Records provided:
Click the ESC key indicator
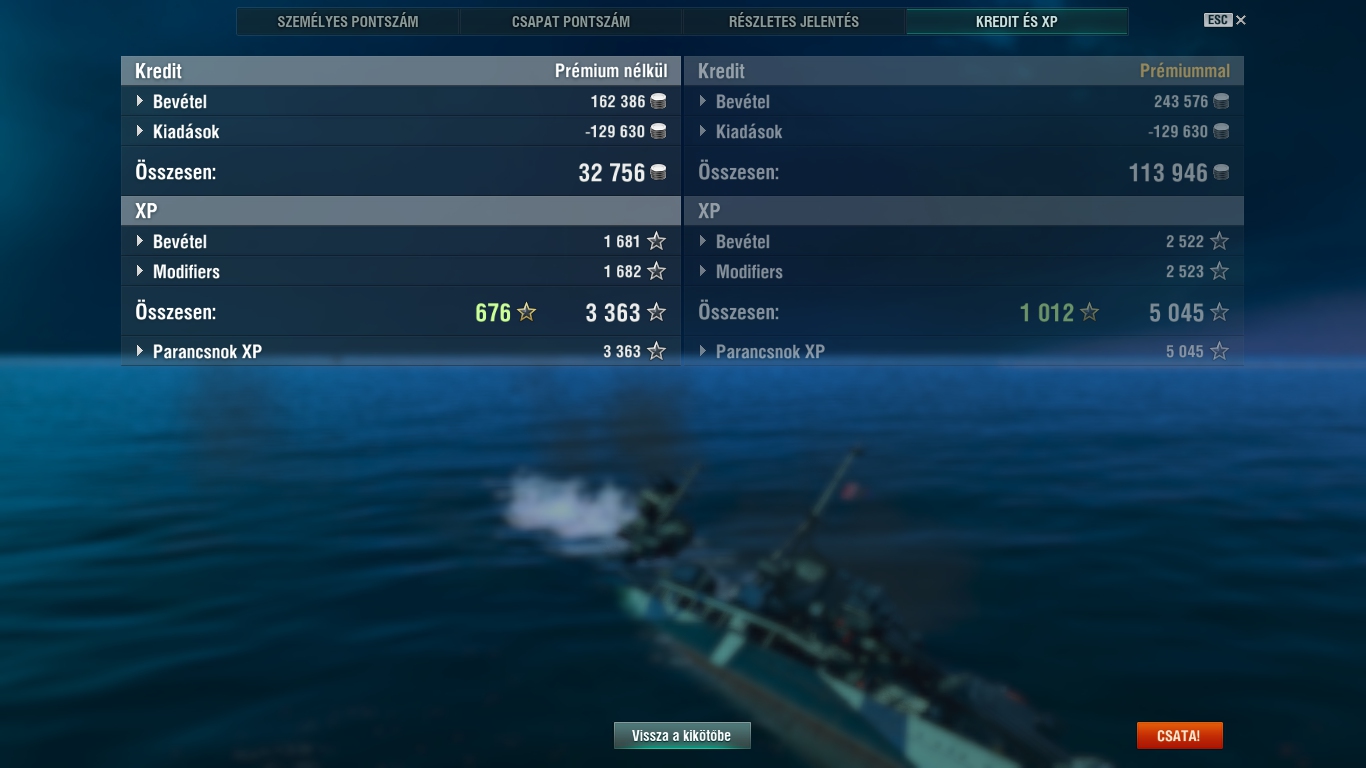 tap(1218, 20)
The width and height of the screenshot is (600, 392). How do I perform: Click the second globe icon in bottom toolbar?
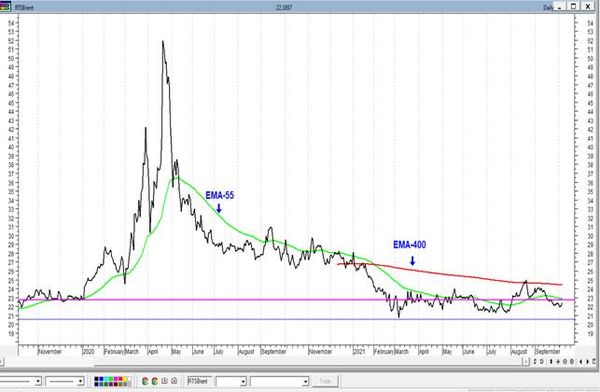(x=155, y=381)
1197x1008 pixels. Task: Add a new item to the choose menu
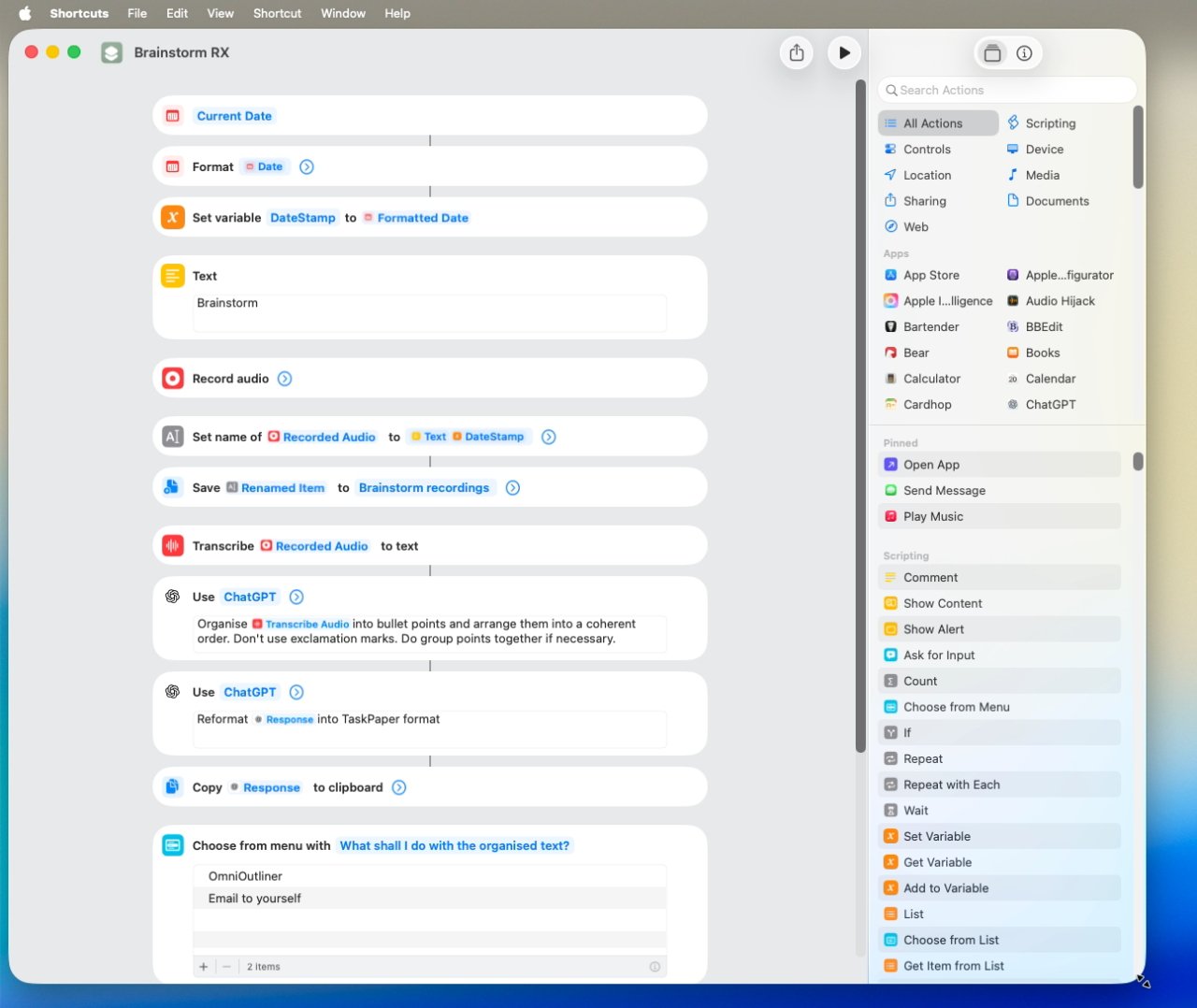204,966
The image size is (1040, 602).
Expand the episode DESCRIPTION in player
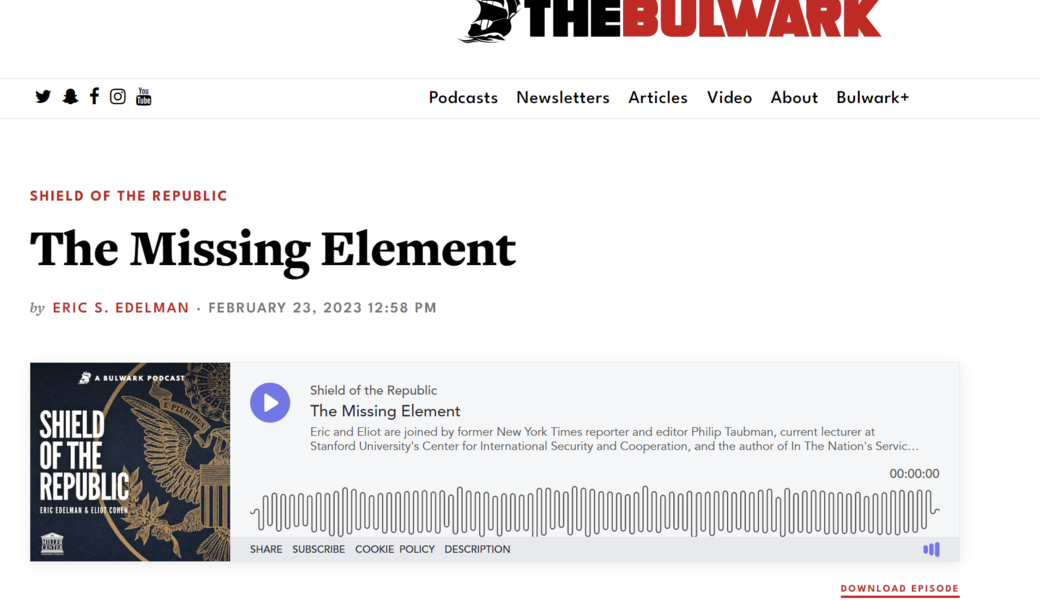477,549
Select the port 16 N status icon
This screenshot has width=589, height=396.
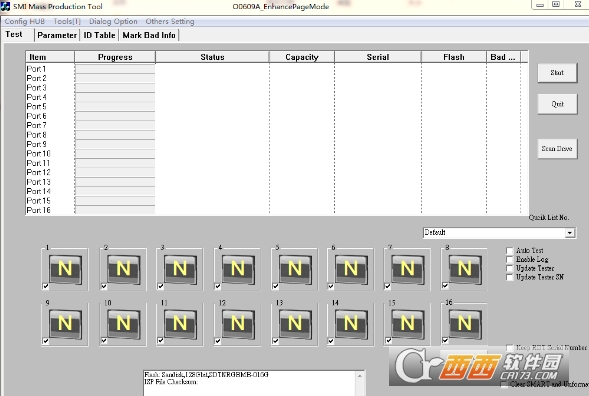(x=465, y=324)
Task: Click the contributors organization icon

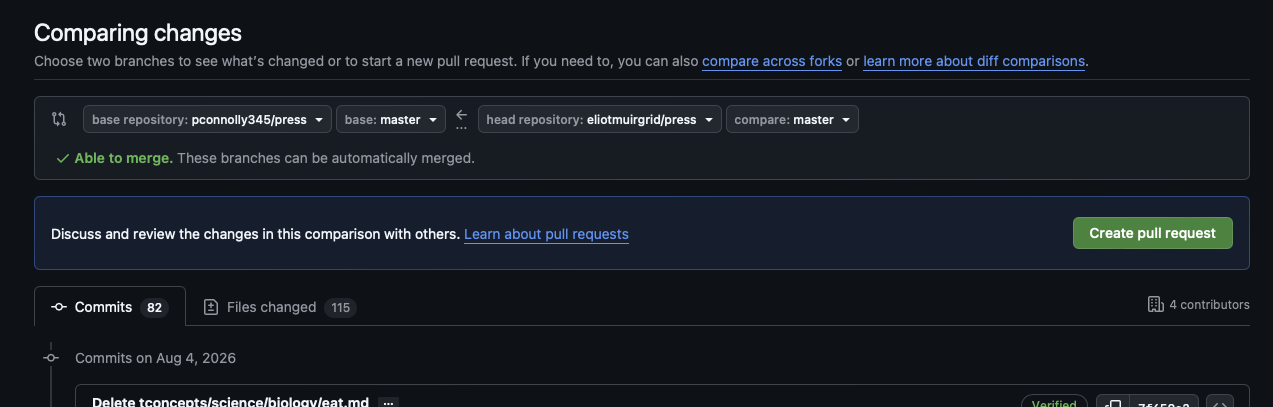Action: [1155, 304]
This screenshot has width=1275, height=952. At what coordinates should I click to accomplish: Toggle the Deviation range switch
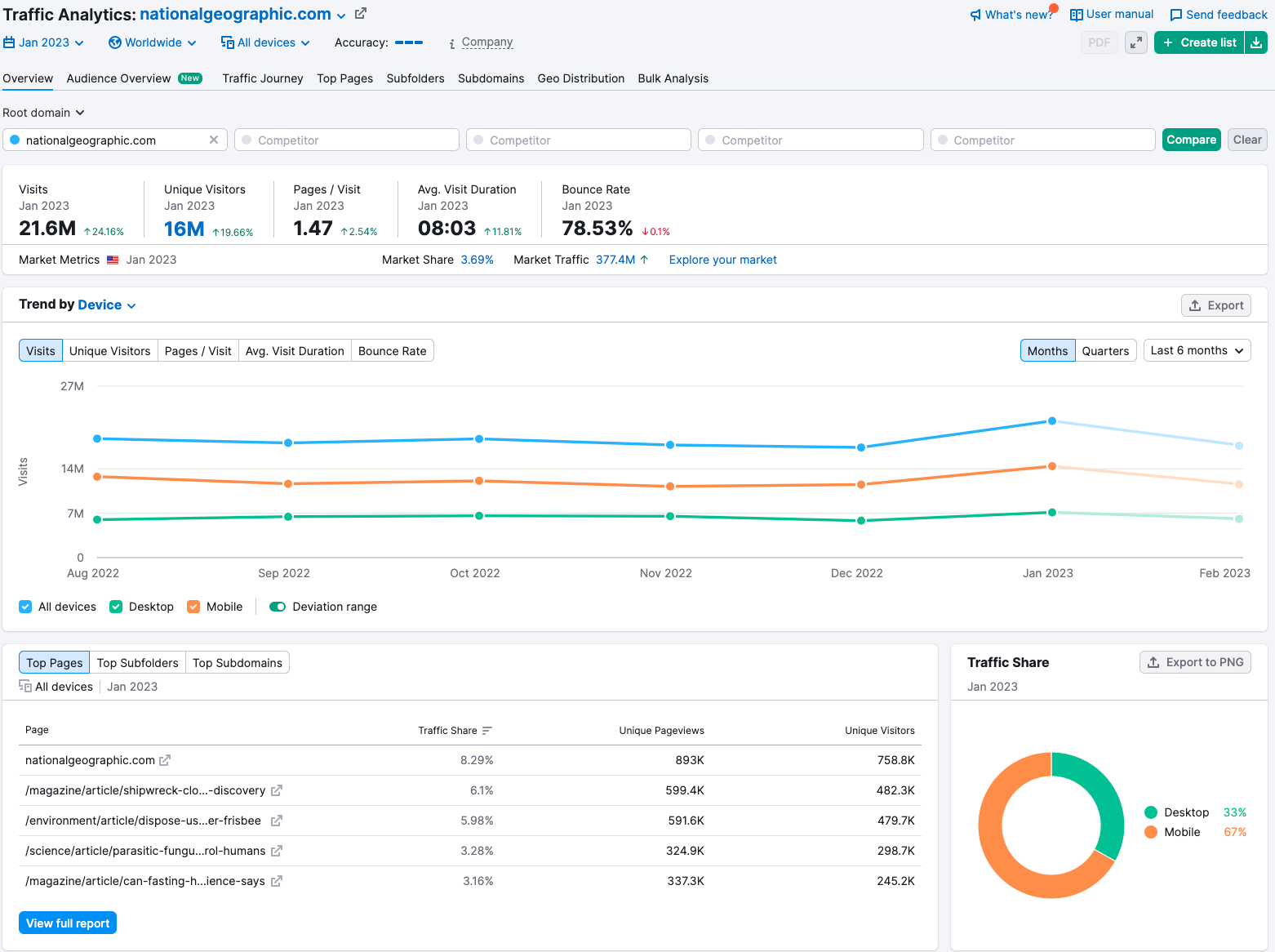278,607
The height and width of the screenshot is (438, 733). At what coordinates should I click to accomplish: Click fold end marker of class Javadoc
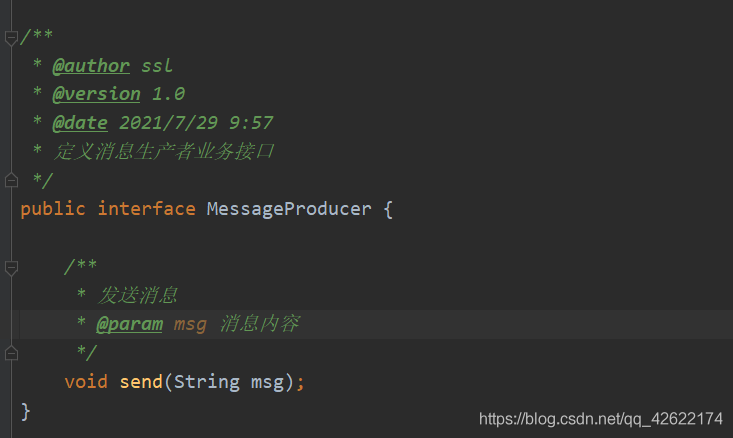pyautogui.click(x=11, y=180)
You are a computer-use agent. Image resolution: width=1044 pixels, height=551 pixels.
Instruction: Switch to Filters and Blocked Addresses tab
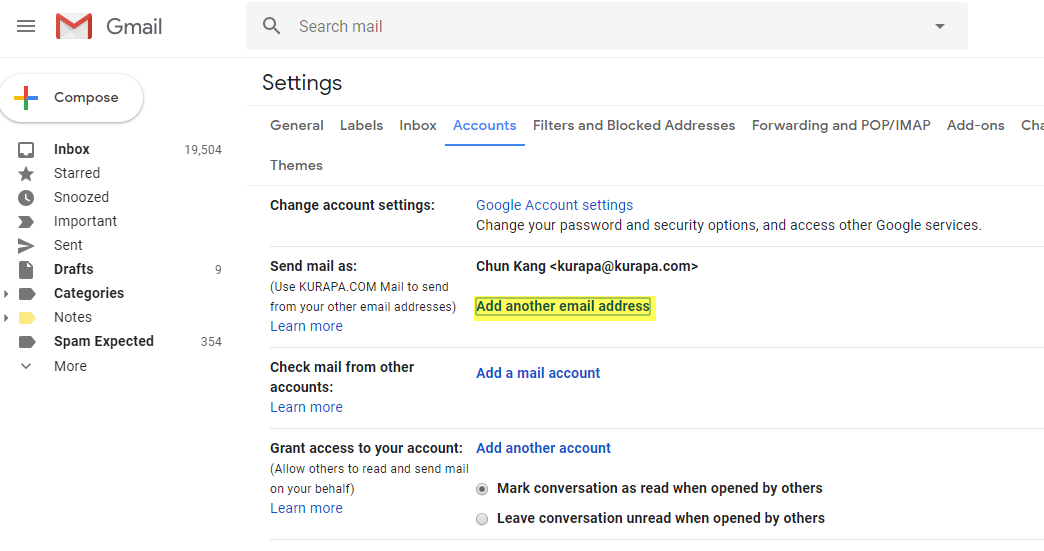[633, 125]
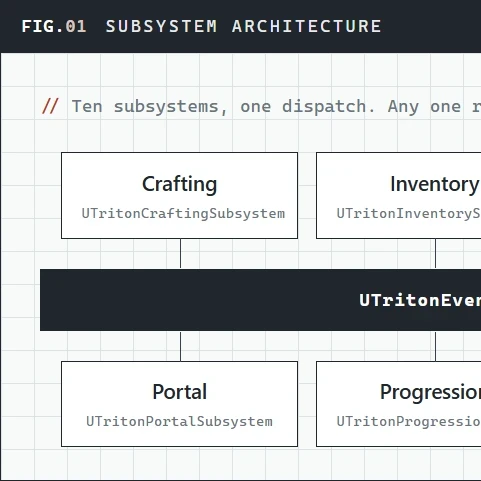Click the red double-slash comment marker
Viewport: 481px width, 481px height.
50,106
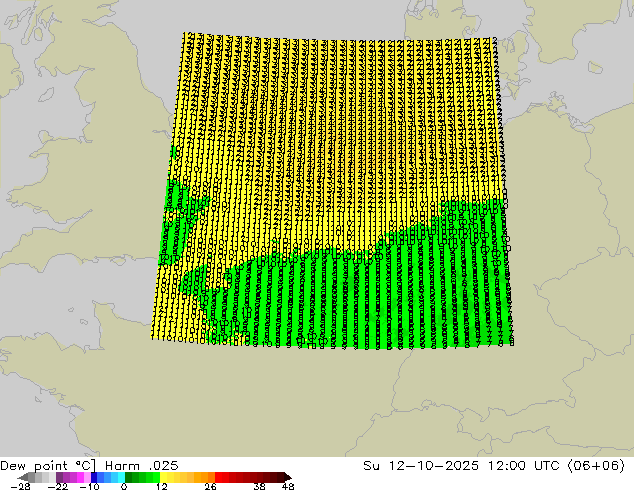Select the bright red legend segment
This screenshot has height=490, width=634.
228,477
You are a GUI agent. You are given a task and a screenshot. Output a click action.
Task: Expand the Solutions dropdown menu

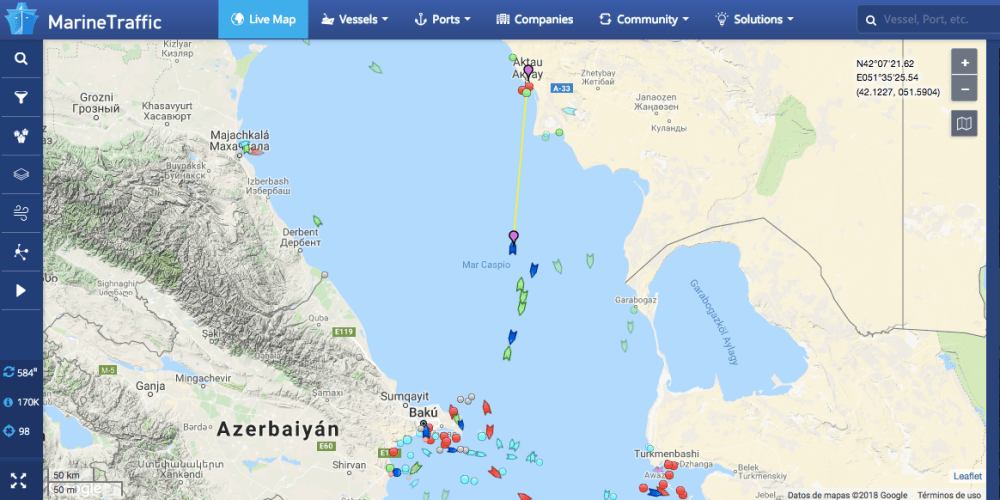[x=754, y=19]
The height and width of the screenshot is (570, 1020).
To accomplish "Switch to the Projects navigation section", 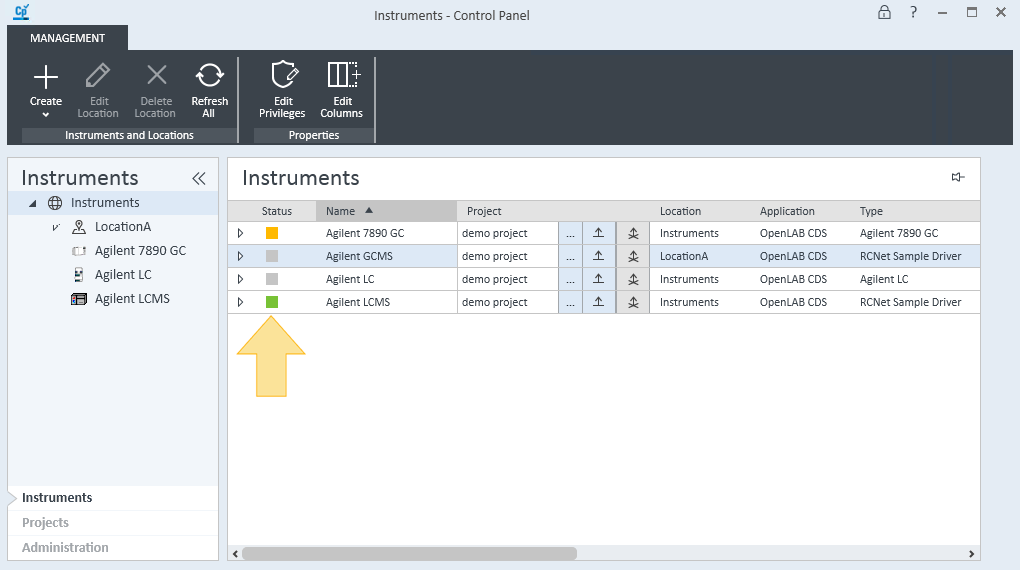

Exercise prompt: Transcribe the listing above in full and exactly; no pictures belong in the copy.

Output of the task:
Click the ESC key indicator
 tap(1218, 20)
The width and height of the screenshot is (600, 392). How do I perform: Click the second globe icon in bottom toolbar?
(x=155, y=381)
1197x1008 pixels. Task: Add a new item to the choose menu
204,966
The image size is (1040, 602).
Expand the episode DESCRIPTION in player
477,549
Select the port 16 N status icon
This screenshot has width=589, height=396.
(x=465, y=324)
Task: Click the contributors organization icon

Action: [1155, 304]
This screenshot has width=1275, height=952. At what coordinates should I click to accomplish: Toggle the Deviation range switch
278,607
The height and width of the screenshot is (438, 733). At what coordinates should I click to accomplish: Click fold end marker of class Javadoc
pyautogui.click(x=11, y=180)
You are a computer-use agent. Image resolution: width=1044 pixels, height=551 pixels.
Instruction: Switch to Filters and Blocked Addresses tab
[633, 125]
Click the red double-slash comment marker
Viewport: 481px width, 481px height.
50,106
Select the bright red legend segment
This screenshot has height=490, width=634.
228,477
You are a GUI agent. You are given a task and a screenshot. Output a click action.
Task: Expand the Solutions dropdown menu

[x=754, y=19]
The height and width of the screenshot is (570, 1020).
To accomplish "Switch to the Projects navigation section", 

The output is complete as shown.